The problem is not just that deliberations are dominated by normative frames. As reported, narratives based on the negative fact that fluoride can cause bone disease are effective, far more than reassuring facts about its safety at low doses. Results also do show the negative factual narrative as more effective than the negative normative narrative. When paired, results show support for fluoridation weakens when negative facts are paired with a supportive factual or moral narrative. Of all the results presented in Tables 12.2 to 12.5, the most frequent significant results are those experimental groups that exposed respondents to negative facts or negative facts paired with negative moral frames. A close second is the group exposed to the libertarian negative frame, while third place (six times out of nine results) involves the group exposed to negative facts paired with a positive moral frame.

The potential for moral narratives to be as effective against factual accounts is apparent in some cases, but unexpectedly. For instance, it was expected for those with high levels of scientific knowledge to be more swayed by factual accounts. Instead, negative frames appear at least as effective. Even among those who show high levels of trust for science appear split on their susceptibility to factual versus normative narratives.

One could argue, then, that one way to challenge anti-fluoridationists is to mount an effective factually based counter narrative. Perhaps, but when the second round of experiments is considered, the more technically elaborate—and supposedly more benign—explanation of the chemical process involving hydrofluorosilicic acid does little to offset any fear. Once the public is even a bit fearful of something, the instinct of risk aversion predominates.
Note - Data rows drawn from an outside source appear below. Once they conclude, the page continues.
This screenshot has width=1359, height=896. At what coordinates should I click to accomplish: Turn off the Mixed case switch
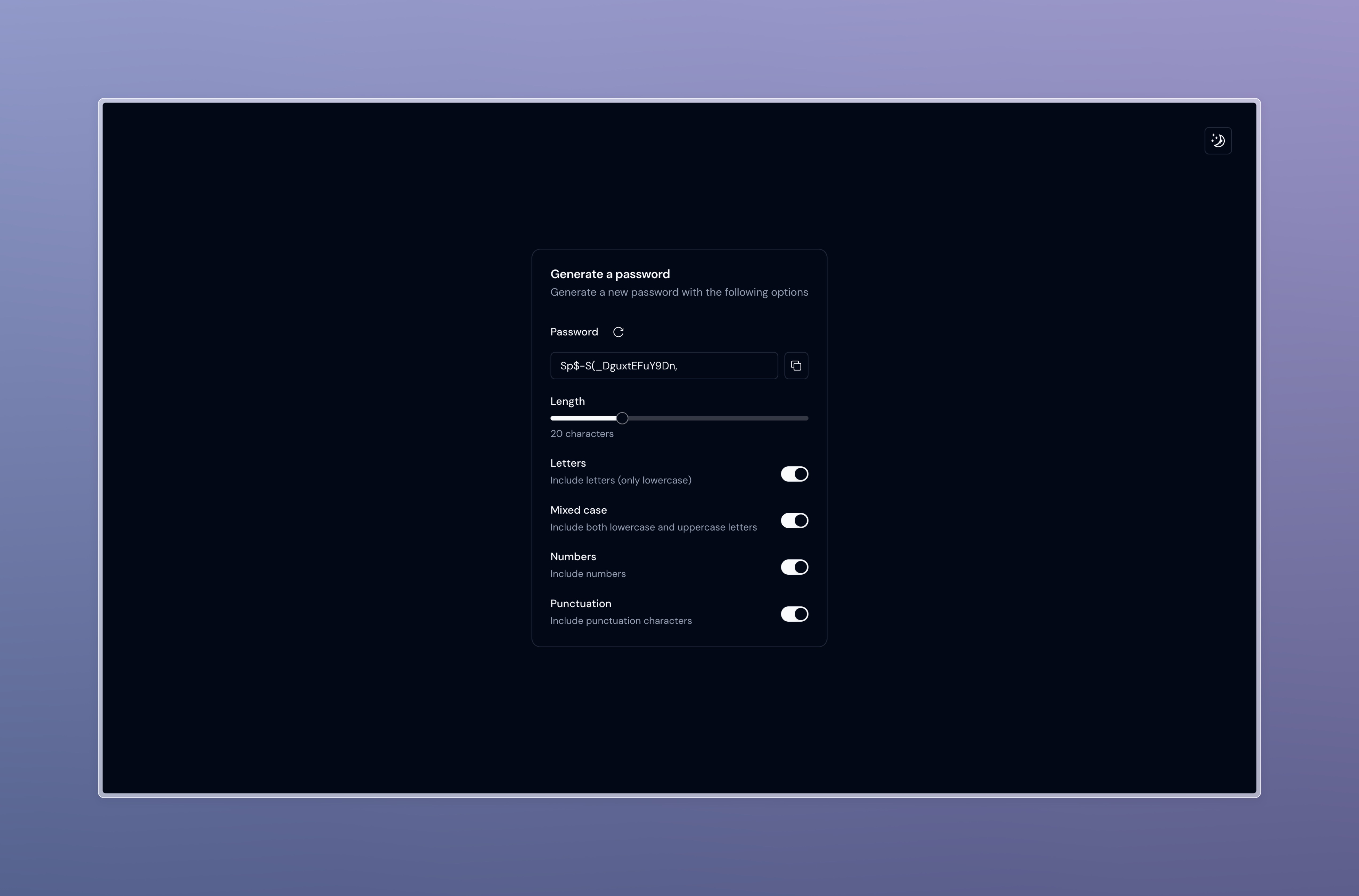(794, 521)
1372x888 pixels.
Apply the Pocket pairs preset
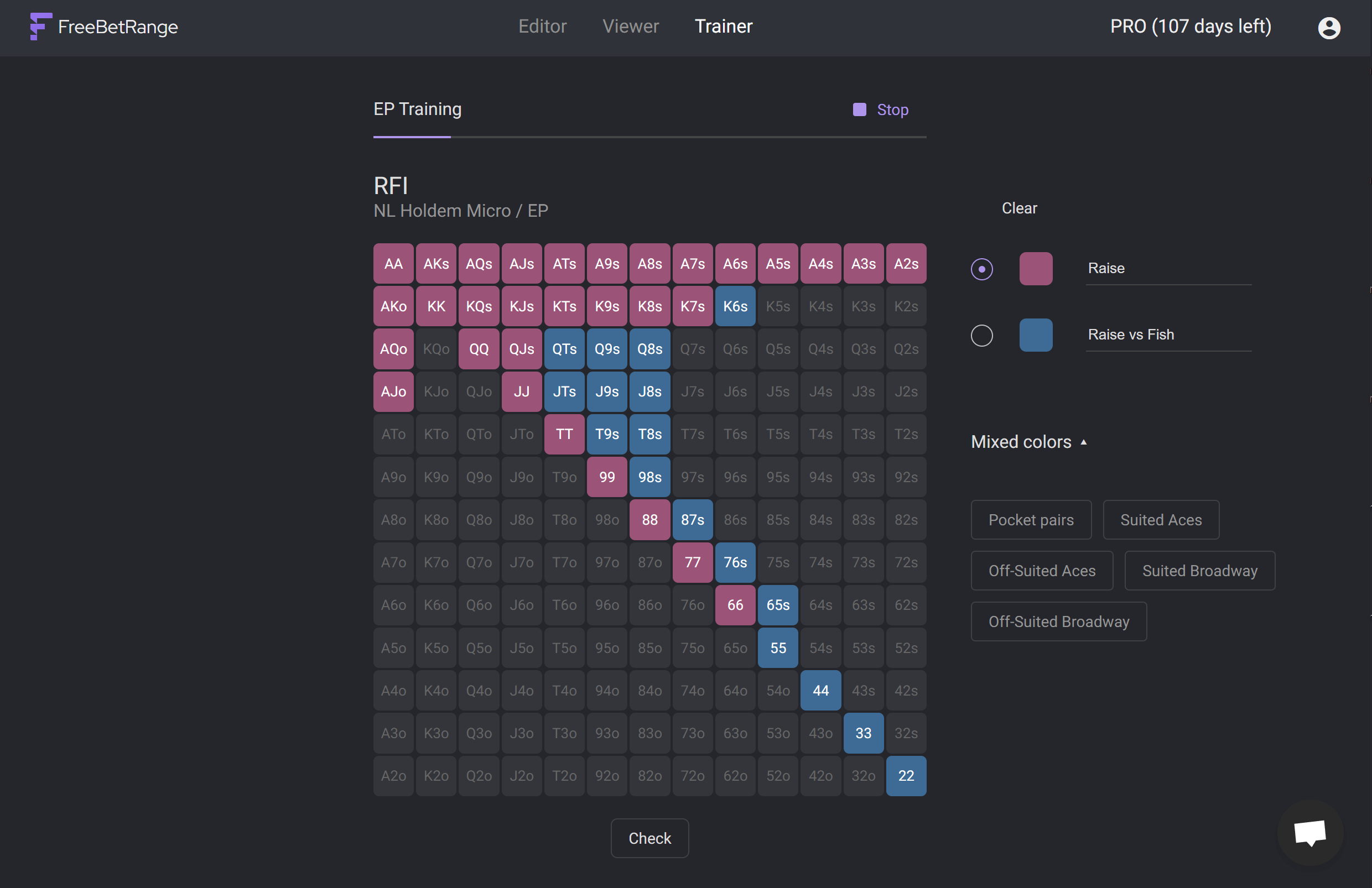pyautogui.click(x=1031, y=520)
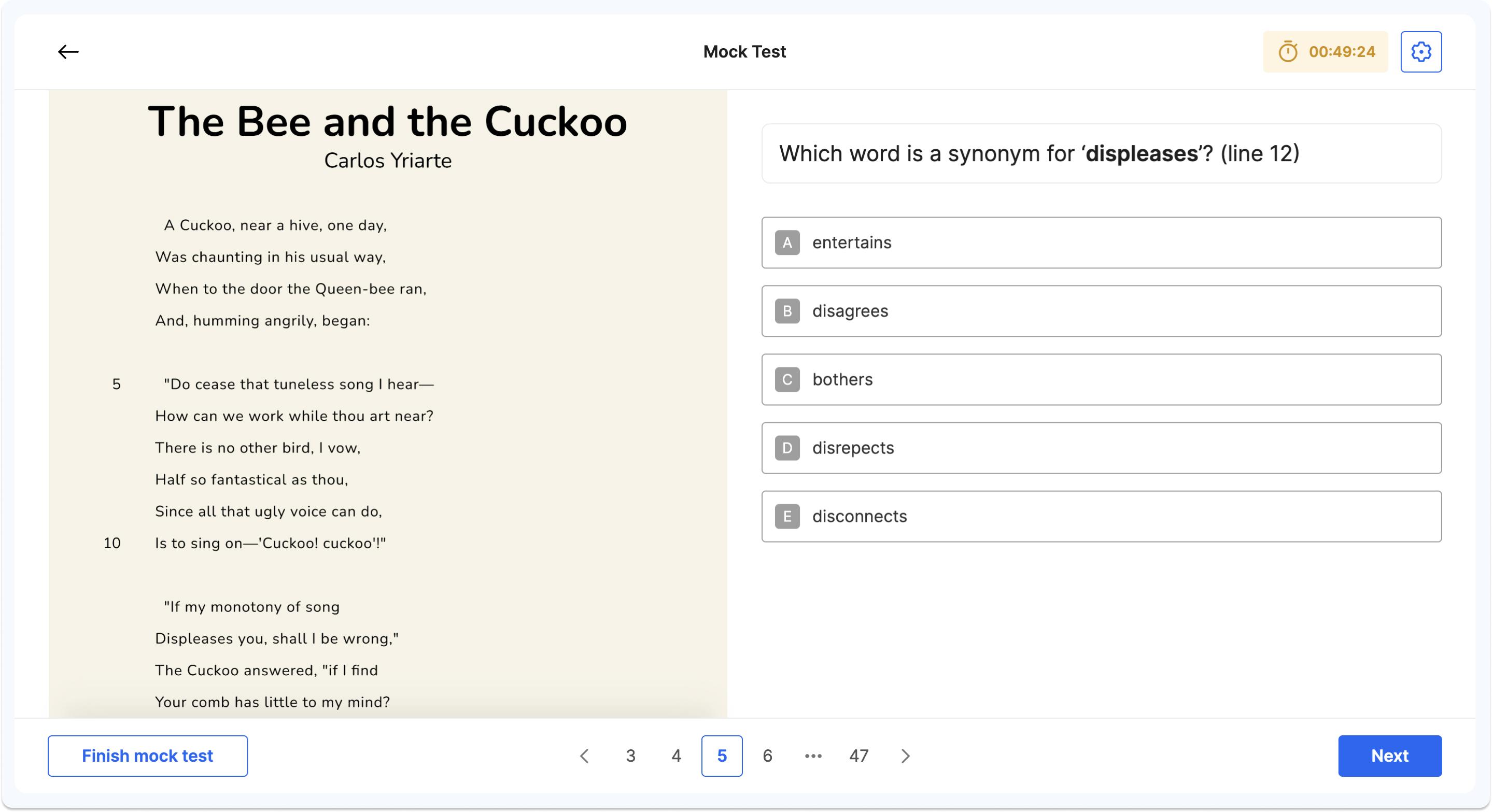The height and width of the screenshot is (812, 1492).
Task: Jump to question 3
Action: (x=630, y=756)
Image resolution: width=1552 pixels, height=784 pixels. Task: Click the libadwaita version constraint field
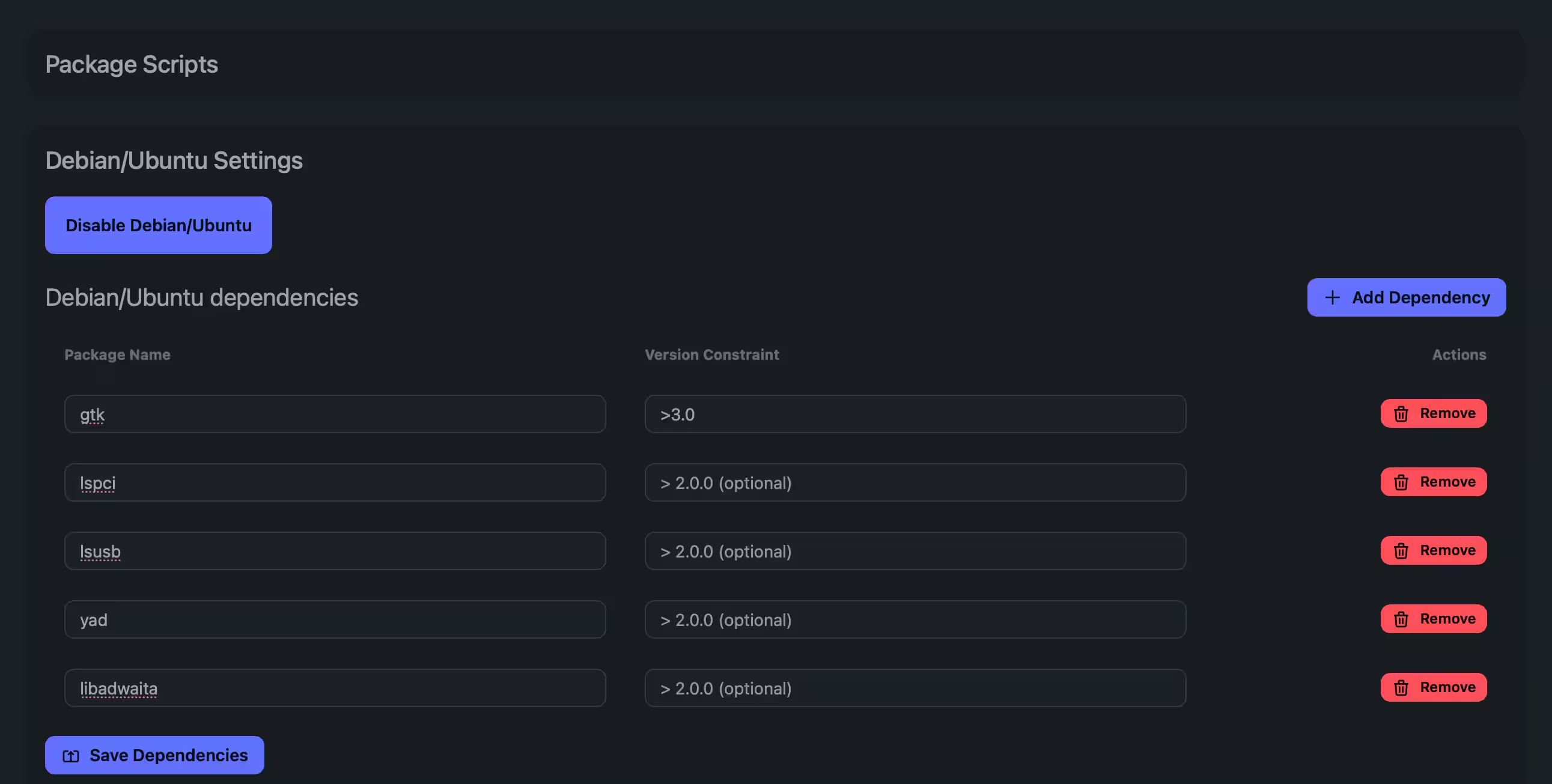point(914,688)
Arguably, one limitation here is the design of the experiment. While respondents were exposed to one of 10 different narratives (and combinations of narratives), the dose of each of these narratives was fixed. In reality, it is plausible that one side of a debate can assemble more resources and expend more energy to mount a stronger campaign. Such an asymmetry is likely in the context of fluoridation. The benefits of fluoridation, as important and impactful as they may be, are diffuse. Therefore, incentives for citizens to cooperate in its defense are small (Olson 1965). Instead, we are unlikely to see a groundswell of support behind a pro-fluoridation initiative, but are more likely to be left with a tyranny of an active and poorly informed minority.